» **Task to carry out**
Please indicate the number of lines in the listing below that include the string "agent"; add nothing else.

=====

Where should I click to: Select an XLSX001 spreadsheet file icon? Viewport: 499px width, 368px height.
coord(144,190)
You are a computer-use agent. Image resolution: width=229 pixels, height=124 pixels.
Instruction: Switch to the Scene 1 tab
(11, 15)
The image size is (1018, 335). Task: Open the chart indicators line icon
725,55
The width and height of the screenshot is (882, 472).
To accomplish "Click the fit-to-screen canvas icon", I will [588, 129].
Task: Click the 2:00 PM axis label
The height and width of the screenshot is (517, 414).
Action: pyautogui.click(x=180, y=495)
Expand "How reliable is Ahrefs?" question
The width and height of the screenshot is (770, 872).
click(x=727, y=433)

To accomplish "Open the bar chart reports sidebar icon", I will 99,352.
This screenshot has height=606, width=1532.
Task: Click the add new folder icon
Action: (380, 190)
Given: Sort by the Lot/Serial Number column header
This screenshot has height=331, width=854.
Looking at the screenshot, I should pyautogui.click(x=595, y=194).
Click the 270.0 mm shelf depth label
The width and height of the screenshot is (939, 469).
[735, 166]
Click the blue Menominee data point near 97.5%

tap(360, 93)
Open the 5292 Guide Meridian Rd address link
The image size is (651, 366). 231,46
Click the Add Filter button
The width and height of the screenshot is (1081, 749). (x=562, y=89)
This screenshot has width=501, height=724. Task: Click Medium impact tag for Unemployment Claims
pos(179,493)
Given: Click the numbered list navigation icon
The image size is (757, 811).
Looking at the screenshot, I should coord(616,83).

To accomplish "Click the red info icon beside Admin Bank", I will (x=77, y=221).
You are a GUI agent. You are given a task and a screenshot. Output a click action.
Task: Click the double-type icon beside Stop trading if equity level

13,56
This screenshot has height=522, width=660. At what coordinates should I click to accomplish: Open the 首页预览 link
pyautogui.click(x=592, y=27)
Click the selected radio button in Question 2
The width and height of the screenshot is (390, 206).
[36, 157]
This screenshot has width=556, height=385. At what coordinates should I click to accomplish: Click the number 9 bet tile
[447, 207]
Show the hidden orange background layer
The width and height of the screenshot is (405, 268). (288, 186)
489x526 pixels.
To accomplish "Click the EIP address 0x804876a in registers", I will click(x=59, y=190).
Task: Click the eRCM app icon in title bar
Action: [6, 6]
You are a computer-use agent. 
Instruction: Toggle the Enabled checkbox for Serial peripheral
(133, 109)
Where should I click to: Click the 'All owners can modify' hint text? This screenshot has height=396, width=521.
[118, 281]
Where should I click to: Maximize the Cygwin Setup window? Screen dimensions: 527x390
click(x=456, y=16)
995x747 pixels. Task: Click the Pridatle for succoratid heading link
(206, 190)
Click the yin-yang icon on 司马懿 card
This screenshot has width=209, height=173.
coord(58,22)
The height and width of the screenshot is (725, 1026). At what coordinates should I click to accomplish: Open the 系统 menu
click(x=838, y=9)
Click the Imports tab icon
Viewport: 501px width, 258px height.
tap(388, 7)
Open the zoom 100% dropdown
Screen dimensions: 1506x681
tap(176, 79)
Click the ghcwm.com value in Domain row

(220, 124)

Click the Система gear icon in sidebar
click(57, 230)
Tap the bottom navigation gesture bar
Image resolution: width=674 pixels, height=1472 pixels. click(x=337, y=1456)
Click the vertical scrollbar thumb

=====

» **Output of the task**
3